Work required
Each line from the one holding "Politique de cookies (94, 426)" to the last line below must be restated word for word, and no picture may be included.

== Material provided

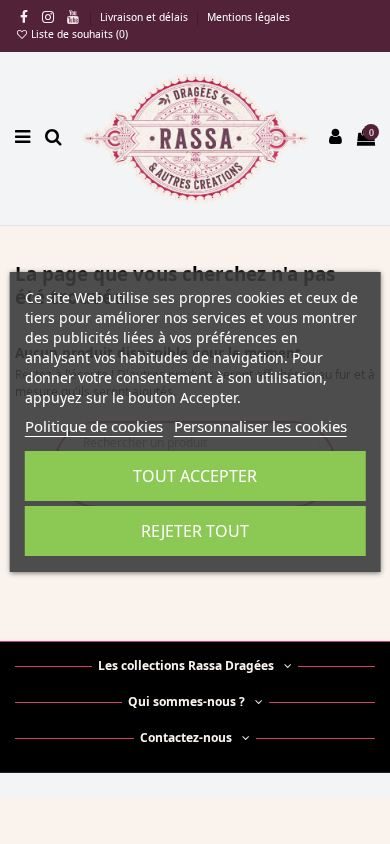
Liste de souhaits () (78, 34)
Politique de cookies (94, 426)
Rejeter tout (195, 531)
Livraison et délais (145, 17)
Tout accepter (195, 476)
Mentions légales (248, 17)
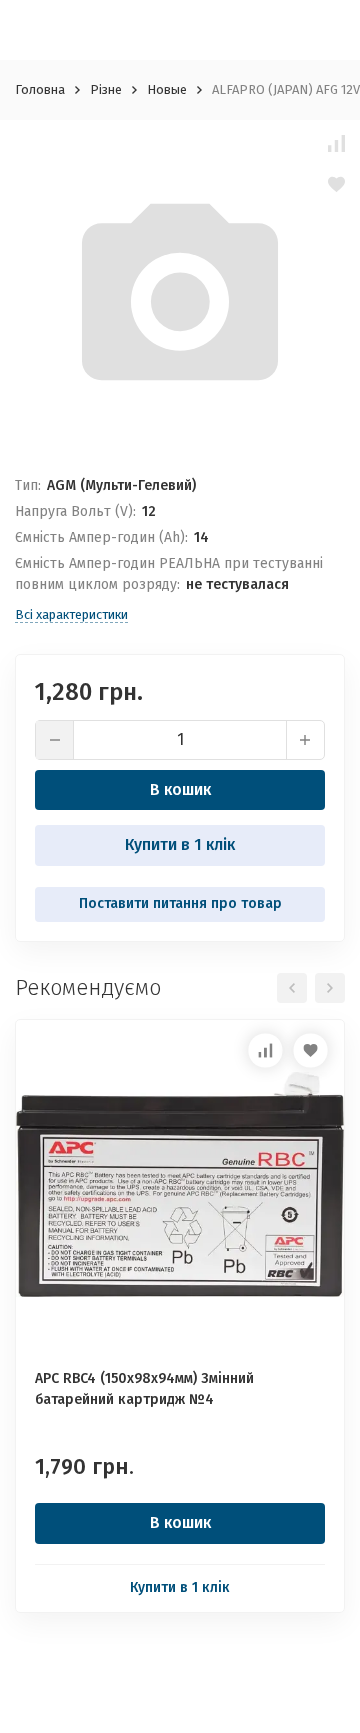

====

Written reply
Politique de cookies (94, 426)
Rejeter tout (195, 531)
Livraison et délais (145, 17)
Tout accepter (195, 476)
Mentions légales (248, 17)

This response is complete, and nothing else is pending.